Parallel and Iterative Processing for Machine Learning Recommendations with Spark

Contributed by

18 min read

Recommendation systems help narrow your choices to those that best meet your particular needs, and they are among the most popular applications of big data processing. In this post we are going to discuss building a recommendation model from movie ratings, similar to these posts: An Inside Look at the Components of a Recommendation Engine and Recommender System with Mahout and Elasticsearch, but this time using an iterative algorithm and parallel processing with Apache Spark MLlib.

In this post we’ll cover:

  1. A key difference between Spark and MapReduce, which makes Spark much faster for iterative algorithms.
  2. Collaborative filtering for recommendations with Spark.
  3. Loading and exploring the sample data set with Spark.
  4. Using Spark MLlib’s Alternating Least Squares algorithm to make movie recommendations.
  5. Testing the results of the recommendations.

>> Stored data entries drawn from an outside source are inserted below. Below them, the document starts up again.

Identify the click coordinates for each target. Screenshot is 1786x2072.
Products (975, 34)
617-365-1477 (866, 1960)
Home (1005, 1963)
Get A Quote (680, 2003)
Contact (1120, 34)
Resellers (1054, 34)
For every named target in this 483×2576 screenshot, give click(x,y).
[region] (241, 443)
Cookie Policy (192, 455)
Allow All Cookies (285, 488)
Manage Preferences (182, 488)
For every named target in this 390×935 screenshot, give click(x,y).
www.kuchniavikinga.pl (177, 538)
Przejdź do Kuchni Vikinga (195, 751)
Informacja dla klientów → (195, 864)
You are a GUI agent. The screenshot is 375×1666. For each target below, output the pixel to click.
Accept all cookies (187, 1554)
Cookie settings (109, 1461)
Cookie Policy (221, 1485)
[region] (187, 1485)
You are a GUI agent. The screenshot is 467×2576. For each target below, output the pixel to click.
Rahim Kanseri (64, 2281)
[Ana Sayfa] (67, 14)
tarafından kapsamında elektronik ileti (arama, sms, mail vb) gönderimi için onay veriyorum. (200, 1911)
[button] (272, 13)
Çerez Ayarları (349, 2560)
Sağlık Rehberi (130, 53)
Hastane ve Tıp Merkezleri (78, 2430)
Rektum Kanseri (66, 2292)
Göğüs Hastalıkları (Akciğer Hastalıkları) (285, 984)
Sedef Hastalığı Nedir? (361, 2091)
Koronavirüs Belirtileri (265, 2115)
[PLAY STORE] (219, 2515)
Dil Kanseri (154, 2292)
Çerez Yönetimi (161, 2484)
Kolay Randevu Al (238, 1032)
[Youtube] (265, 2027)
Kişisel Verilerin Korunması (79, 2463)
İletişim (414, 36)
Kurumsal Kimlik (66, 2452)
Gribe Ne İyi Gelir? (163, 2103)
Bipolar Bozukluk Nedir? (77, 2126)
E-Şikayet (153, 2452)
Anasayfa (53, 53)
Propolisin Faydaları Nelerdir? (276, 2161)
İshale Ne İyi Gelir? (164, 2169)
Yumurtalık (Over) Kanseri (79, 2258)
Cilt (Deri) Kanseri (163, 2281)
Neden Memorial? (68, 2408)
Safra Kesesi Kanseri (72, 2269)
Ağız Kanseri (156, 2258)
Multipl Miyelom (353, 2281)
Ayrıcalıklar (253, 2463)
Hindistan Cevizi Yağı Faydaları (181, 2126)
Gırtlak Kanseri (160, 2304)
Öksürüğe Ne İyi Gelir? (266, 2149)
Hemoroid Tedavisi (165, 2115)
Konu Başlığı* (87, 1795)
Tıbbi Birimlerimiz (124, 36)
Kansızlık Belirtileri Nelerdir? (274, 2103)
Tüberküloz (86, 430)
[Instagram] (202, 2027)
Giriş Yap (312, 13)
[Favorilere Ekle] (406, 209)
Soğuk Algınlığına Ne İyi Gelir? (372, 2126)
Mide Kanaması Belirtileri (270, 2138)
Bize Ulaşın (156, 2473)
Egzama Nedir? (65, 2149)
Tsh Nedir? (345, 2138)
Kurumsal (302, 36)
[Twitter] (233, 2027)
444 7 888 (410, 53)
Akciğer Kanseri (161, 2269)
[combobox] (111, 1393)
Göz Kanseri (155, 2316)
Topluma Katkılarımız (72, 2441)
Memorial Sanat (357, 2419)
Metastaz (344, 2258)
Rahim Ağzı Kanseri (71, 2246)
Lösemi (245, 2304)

This post is the third in a series. If you are new to Spark, please read these first:

  1. Getting Started with Spark on MapR Sandbox
  2. Using Apache Spark DataFrames for Processing of Tabular Data
  3. Getting Started with the Spark Web UI

A Key Difference between Spark and MapReduce

Spark is especially useful for parallel processing of distributed data with iterative algorithms. As discussed in The 5-Minute Guide to Understanding the Significance of Apache Spark, Spark tries to keep things in memory, whereas MapReduce involves more reading and writing from disk. As shown in the image below, for each MapReduce Job, data is read from an HDFS file for a mapper, written to and from a SequenceFile in between, and then written to an output file from a reducer. When a chain of multiple jobs is needed, Spark can execute much faster by keeping data in memory. For the record, there are benefits to writing to disk, as disk is more fault tolerant than memory.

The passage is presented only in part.